Start of DATA PROVIDED

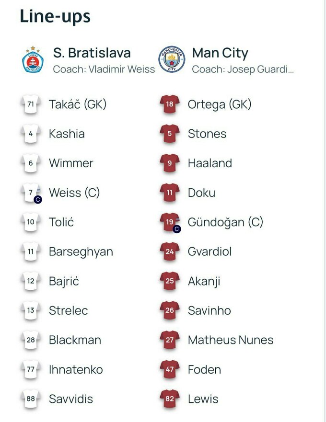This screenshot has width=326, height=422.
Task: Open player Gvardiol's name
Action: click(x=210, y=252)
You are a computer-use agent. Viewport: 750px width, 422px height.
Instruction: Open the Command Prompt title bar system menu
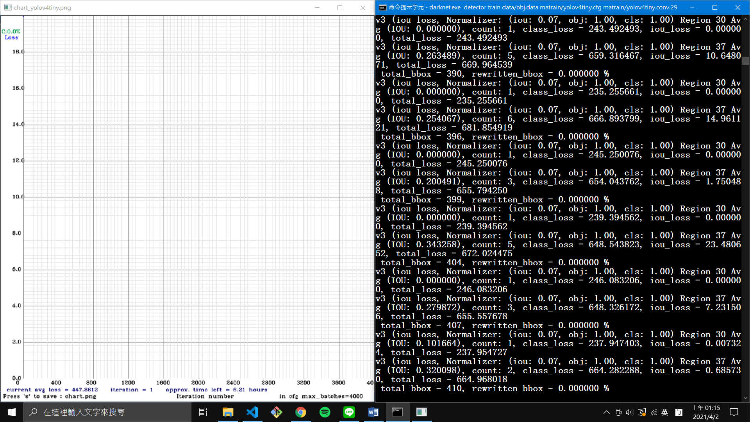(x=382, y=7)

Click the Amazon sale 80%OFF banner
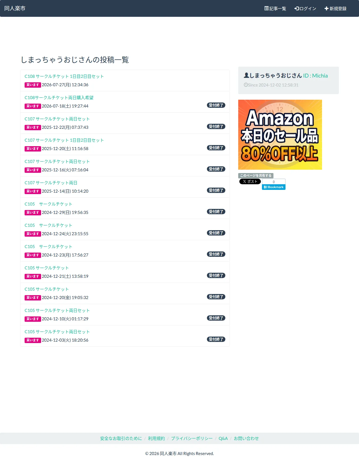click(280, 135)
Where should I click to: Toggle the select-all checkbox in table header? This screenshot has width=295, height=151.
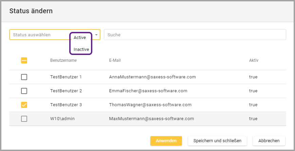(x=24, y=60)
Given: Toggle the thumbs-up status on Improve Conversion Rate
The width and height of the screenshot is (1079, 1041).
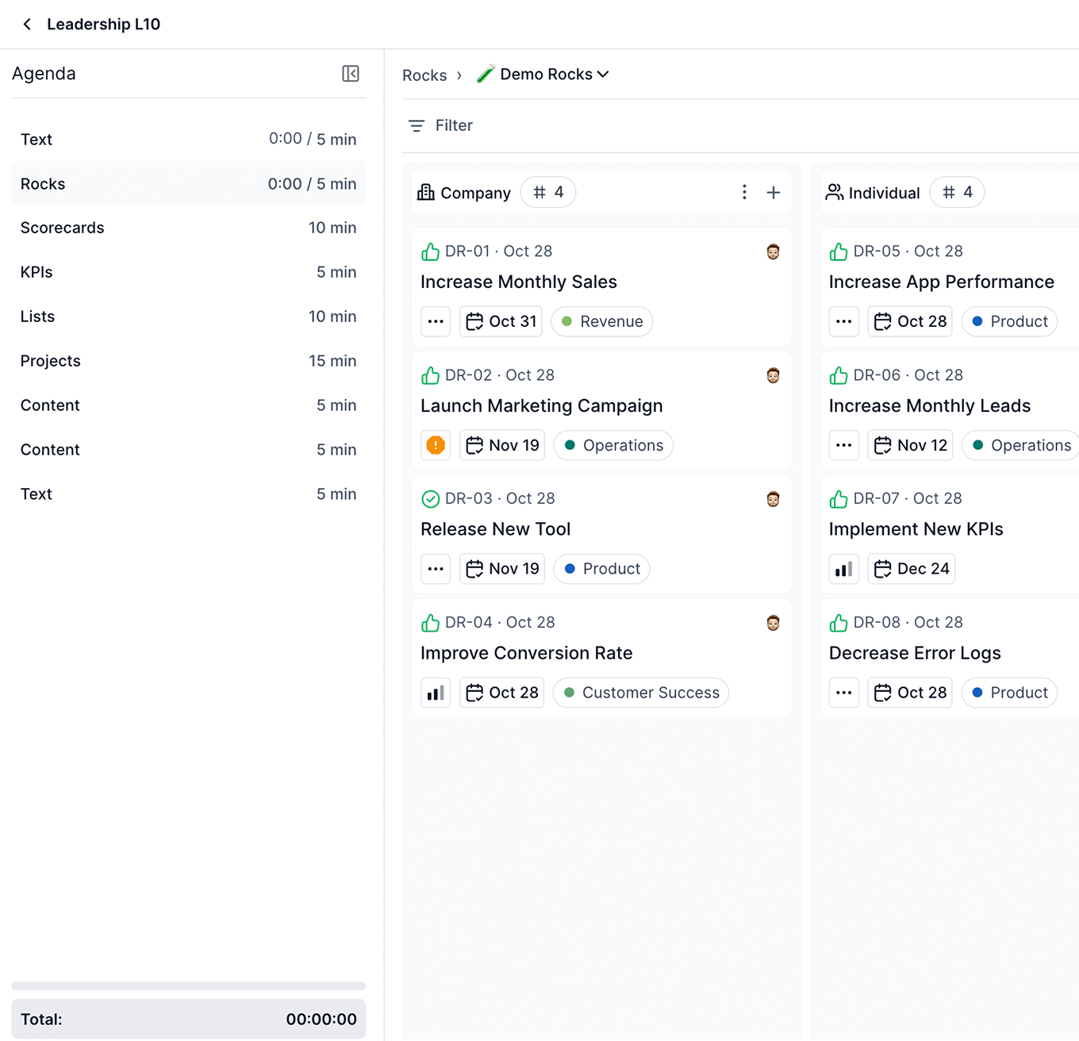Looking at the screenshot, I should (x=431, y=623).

End of DATA PROVIDED

BRIEF: The range to print runs from the line with "You are a computer-use" through the last line of the entries, both included; keep it exact and skip the pictures.

RESULT FOR THIS EXERCISE:
You are a computer-use agent. Viewport: 750px width, 422px height.
Instruction: Open the Command Prompt title bar system menu
(x=382, y=7)

Click the Amazon sale 80%OFF banner
click(280, 135)
Where should I click to: Toggle the select-all checkbox in table header? This screenshot has width=295, height=151.
(x=24, y=60)
Given: Toggle the thumbs-up status on Improve Conversion Rate
The width and height of the screenshot is (1079, 1041).
Looking at the screenshot, I should (x=431, y=623).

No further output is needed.